# '01 Sentra SE Body Kit Black on Black



## tommyfizo (Apr 26, 2004)

http://img78.photobucket.com/albums/v299/tommyfizo/sentraseone.jpg
toMmy fiZo


----------



## Dustin (Dec 14, 2003)

nice, looks like the r34 kit, just nice man


----------



## Nuskool (Jan 5, 2004)

not bad, need some more pics


----------



## tommyfizo (Apr 26, 2004)

Nuskool said:


> not bad, need some more pics


Here's a few more.

http://img78.photobucket.com/albums/v299/tommyfizo/SentraR34nogrille.jpg

http://img78.photobucket.com/albums/v299/tommyfizo/Sentra18inch35series.jpg

http://img78.photobucket.com/albums/v299/tommyfizo/SentraR34Front.jpg

http://img78.photobucket.com/albums/v299/tommyfizo/sentraseone.jpg


----------



## Dustin (Dec 14, 2003)

nice ass kit dude, but you need to wash it..i got my car shinin like its brand new and its got 11 year old factory paint..took 4 hours but i did it lol..good luck with your project


----------



## Reverend D (Jan 13, 2003)

Put some SpecV headlights in there and it will look grand!


----------



## Radioaktiv (Feb 12, 2004)

peace


----------



## Ninety-Nine SE-L (May 5, 2002)

yea, specV headlights would rock. OR jus open up the stock headlights and paint them like specV lights.

I also suggest you hang up the camera phone and start taking better pix


----------



## tommyfizo (Apr 26, 2004)

Ninety-Nine SE-L said:


> yea, specV headlights would rock. OR jus open up the stock headlights and paint them like specV lights.
> 
> I also suggest you hang up the camera phone and start taking better pix


SpecV Headlights are next on my list. I agree with you on the camera phone pics. I will take some real pics with my Nikon on my next day off work if the weather permits. Thanks for all the feedback!

toMmy fiZo

If you know where I can get a good pair of SpecV headlights let me know! I have yet to see any other aftermarket headlights for 00'-03'.


----------



## Jasper (Apr 2, 2004)

┄┄┄┄┄┄

THE PROBLEM
Reproduce the part of the Sentra body kit thread starting at "nice ass kit" and ending at "will look grand!".

GIVEN ENTRIES
┄┄┄┄┄┄

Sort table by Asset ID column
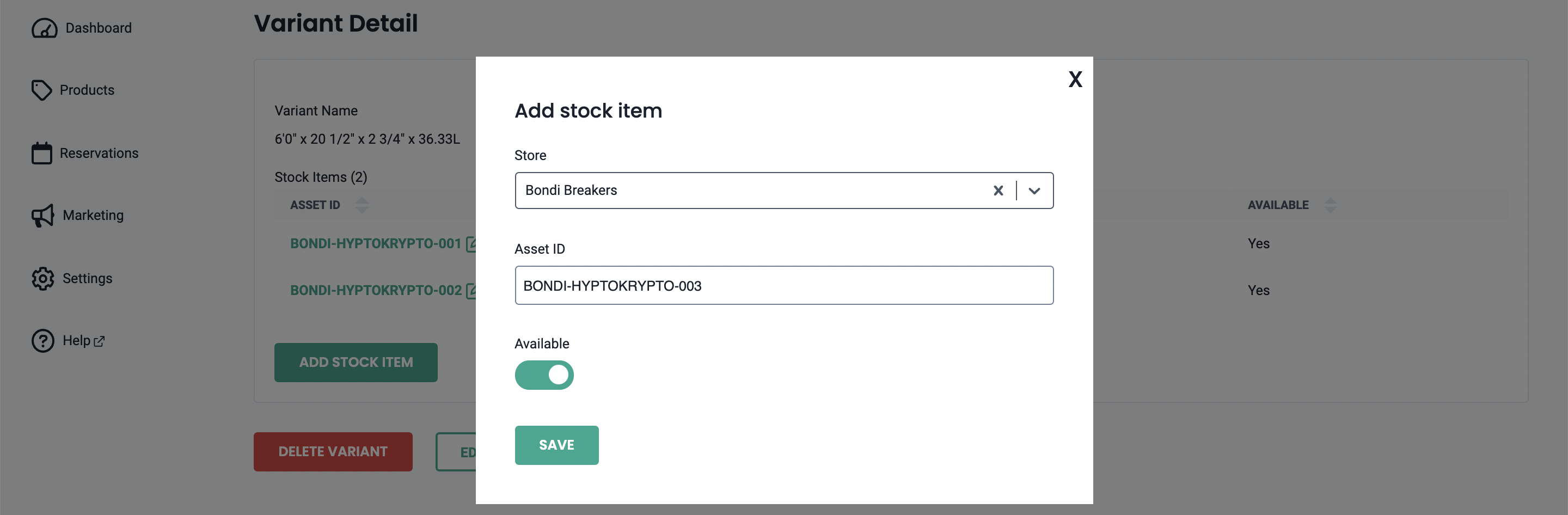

┄┄┄┄┄┄

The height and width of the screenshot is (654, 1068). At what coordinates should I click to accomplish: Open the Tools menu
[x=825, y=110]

┄┄┄┄┄┄

EXPECTED ANSWER
nice ass kit dude, but you need to wash it..i got my car shinin like its brand new and its got 11 year old factory paint..took 4 hours but i did it lol..good luck with your project


----------



## Reverend D (Jan 13, 2003)

Put some SpecV headlights in there and it will look grand!